17 pages • 34 minutes read
“Parents” attempts to speak about a common truth. While everyone has different experiences in their lives, including various kinds of relationships with their parents, the poem’s thesis is as universal a concept as there is for people, no matter the time they live in or the place. The poem says time offers perspective. And in the speaker’s mind, that perspective comes from the relationship people have with their parents.
To understand the poem’s message, it is important to consider the speaker. He writes the poem from a position of understanding, suggesting he is already an experienced adult at the beginning of the poem. He presents the perspective of both a child and a parent, and he presents his perspective through the first-person plural. By using the first-person plural, the speaker tries to speak for all people.

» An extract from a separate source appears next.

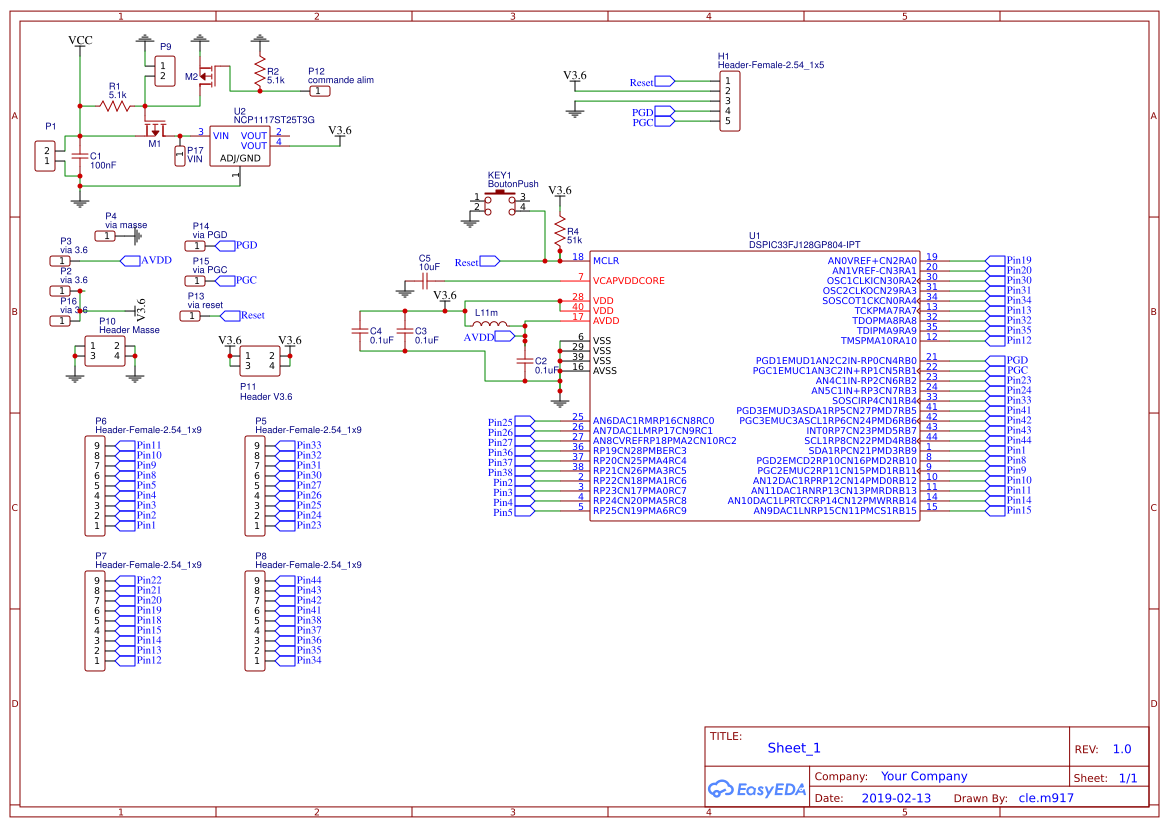Select resistor R1 5.1k
The image size is (1169, 827).
click(x=114, y=105)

He believes his experience is universal. Using words like “we” and “our” makes the reader feel included in the poet’s experience. The poet’s perspective also suggests a kind of wisdom. He writes with the confidence that others share his experiences, and the only way he knows this is because he is experienced enough to have seen the things he describes in his own life and in other people’s lives.
Not only does Meredith write the poem in the first-person plural, but he also uses normal speech patterns and chooses not to use elevated syntax or formal poetic structure. The use of free verse and the conversational tone add to the speaker’s ethos. This speaker is trying to speak to all people, whether they read poetry or not. The speaker mimics everyday speech patterns, including speaking in full sentences as opposed to the complex syntax other poets often use. Even the punctuation and capitalization in the poem are standard. The only thing that visually makes this a poem is the organization of the sentences into lines and stanzas. The effect of all of this is that the poem feels more like a person talking to the reader as opposed to a poet crafting an elaborate work of art.

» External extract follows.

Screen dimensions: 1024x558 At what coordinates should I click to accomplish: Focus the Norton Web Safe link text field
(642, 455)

To enhance this effect even more, the speaker has a personality. His personality comes through in lines like “They get wrinkles where it is better / smooth, odd coughs, and smells” (Lines 10-11) and “The effrontery, barely imaginable, / of having caused us. And of how” (Lines 13-14). That first couplet (Lines 10-11) presents a generalized image of what happens when people age, but even though the lines are vague, they are relatable to anyone who has known an aging person. Meredith delivers these lines with the ease, simplicity, and innocence of a child commenting on an old person’s looks. But contrast those lines with Line 13, and the speaker now shows his sophisticated grasp of language. The word “effrontery” is not commonly used; combined with the poem’s earlier use of the word “dandle” (Line 5), the speaker reveals he can channel both a childlike perspective and the perspective of an educated adult. Line 14 combines both perspectives with a bit of a juvenile joke presented in a witty, complex way. The sentence “And of how” (Line 14) jokes about the effrontery of thinking about how the speaker’s parents literally made him. The line is humorous, but it also speaks to the taboo and psychological dilemma people have when they think about their parents’ sexuality.
Ultimately, though, the poem is about the cyclical nature of existence. All people are born, all people age, and all people die. This poem focuses on the realization of that cycle and the way human beings change because of it. There is a balance of comedy and tragedy in this. The comedy is in the way children are naive and innocent in their judgements about adults. Meredith presents the innocence of childhood and the frustration of adolescence as little more than humorous, uninformed stages of life. But at the end of the poem, that innocence of “Everything / they do is wrong” (Line 17-18) turns to the tragedy of “they … die, / taking with them the last explanation, // how we came out of the wet sea / or wherever they got us from” (Line 19-22). And in the end, the child who once proclaimed, “Their lives: surely / we can do better than that” (Line 15-16) is now crying and “wrinkling, / to [their] uncomprehending children and grandchildren” (Line 25-26). The poem ends there, suggesting this cycle of growth, change, and loss of innocence repeats forever.
Whether the poem ends with a melancholy feeling of expiring time or with a reflective feeling of understanding is up to each individual reader.